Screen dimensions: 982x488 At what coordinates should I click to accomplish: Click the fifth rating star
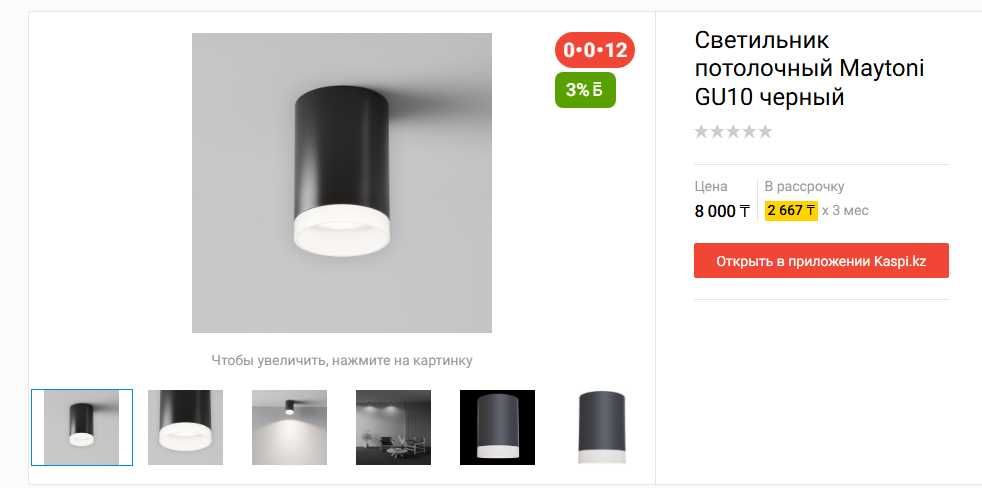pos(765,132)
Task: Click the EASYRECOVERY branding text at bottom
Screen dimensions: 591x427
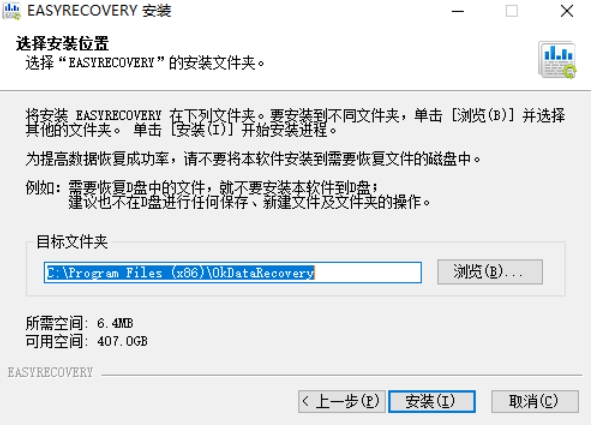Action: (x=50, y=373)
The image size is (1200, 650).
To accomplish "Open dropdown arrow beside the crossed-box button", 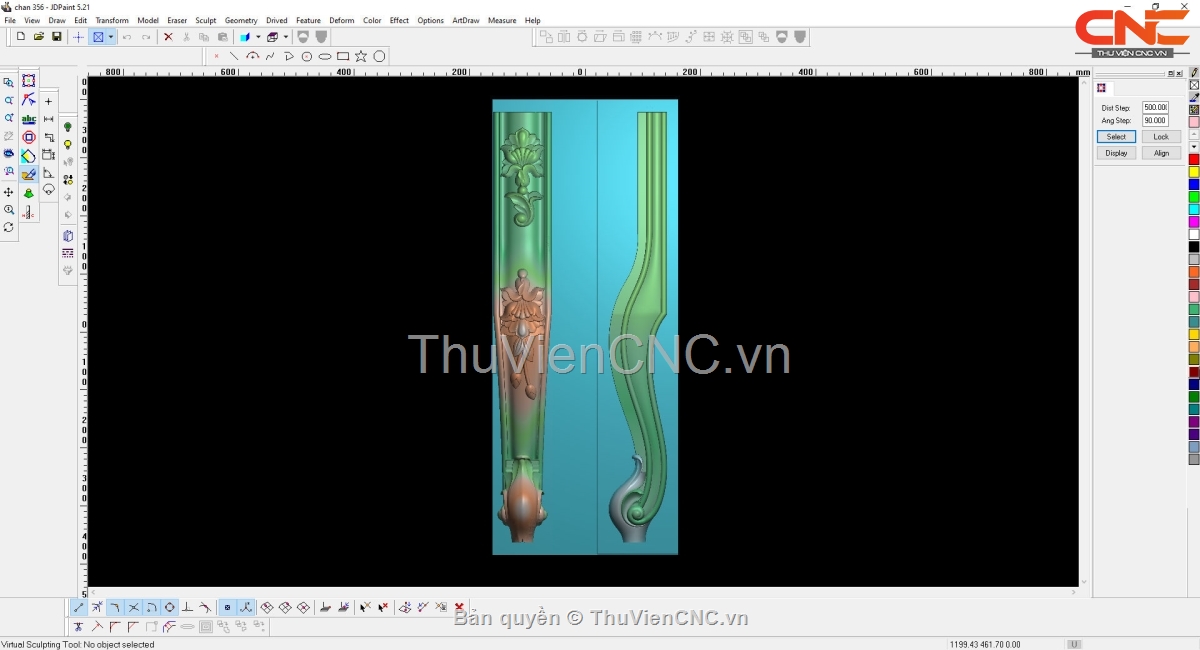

┄┄┄┄┄┄

■ **What you are asked to do**
Your reply must match the data above line for line, except that it holds no pictures.

■ **Result of the exercise**
Screen dimensions: 982x488 At what coordinates should I click to accomplish: Click the fifth rating star
pos(765,132)
Task: Click the EASYRECOVERY branding text at bottom
Screen dimensions: 591x427
Action: (x=50, y=373)
The image size is (1200, 650).
To accomplish "Open dropdown arrow beside the crossed-box button", 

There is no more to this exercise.